なんかしつこく聞かれそうな予感がしたので、とりあえず父親の質問に答えるだけにしようと思った。おとなしく答えていれば、またいつか父親のバンを使わせてもらえるかもしれない。

「かなりうまくいったよ。ただ、彼女のお父さんがちょっと変人かな」 とハンバーガーをかじった。

「またデートに誘うのか?」

「ああ、今夜ね」 とコーラを一口啜った。

その後は、食べながら、あまり話しはしなかった。食べ終わった後、俺は紙くずをゴミ箱に放り込んで片付けた。父親はいつもの通り、リビングに行き、リクライニングの椅子に腰かけ、テレビの前に陣取った。

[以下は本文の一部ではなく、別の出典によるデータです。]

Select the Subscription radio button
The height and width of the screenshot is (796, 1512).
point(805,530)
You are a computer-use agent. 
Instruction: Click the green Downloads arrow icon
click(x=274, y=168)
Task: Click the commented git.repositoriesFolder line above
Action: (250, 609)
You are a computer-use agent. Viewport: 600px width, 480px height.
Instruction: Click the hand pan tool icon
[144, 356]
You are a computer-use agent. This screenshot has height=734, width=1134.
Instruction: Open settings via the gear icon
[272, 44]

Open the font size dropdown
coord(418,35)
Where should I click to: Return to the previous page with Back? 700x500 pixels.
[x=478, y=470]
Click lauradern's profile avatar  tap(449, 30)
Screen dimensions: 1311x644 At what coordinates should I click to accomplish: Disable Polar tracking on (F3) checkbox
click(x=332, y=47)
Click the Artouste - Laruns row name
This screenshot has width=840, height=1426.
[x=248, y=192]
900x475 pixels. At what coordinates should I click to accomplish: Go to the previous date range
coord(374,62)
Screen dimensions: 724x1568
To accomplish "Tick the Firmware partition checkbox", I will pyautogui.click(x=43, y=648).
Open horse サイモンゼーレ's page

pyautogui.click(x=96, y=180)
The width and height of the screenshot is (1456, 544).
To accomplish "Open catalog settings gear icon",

俺も父親と一緒にリビングルームに行き、ソファに寝そべって身体を伸ばした。いつもは母親が座る場所だが、今夜は母親はすでに寝室だ。テレビではたいしたことやってなくて、じきに俺は飽きてきた。時計が気になって仕方なかった。早く時間が過ぎればいいのに。

いつまでも時間がこないと思っていたが、ようやく8時半になった。

俺は静かにソファから抜けだし、ガレージに行った。その時になって自転車を庭に置きっぱなしにしてたことを思い出した。そこでガレージの出入り用の小さなドアから外に出て、庭に行き、自転車に飛び乗った。目指すはバレー・クリスチャン・アカデミーだ。

途中、近道をしてクラブ・カフスの裏手の道を進んだ。建物の裏手には何台か車が並んでいて、数人、入口の方に歩いて行くのが見えた。俺はその近道を進み続けた。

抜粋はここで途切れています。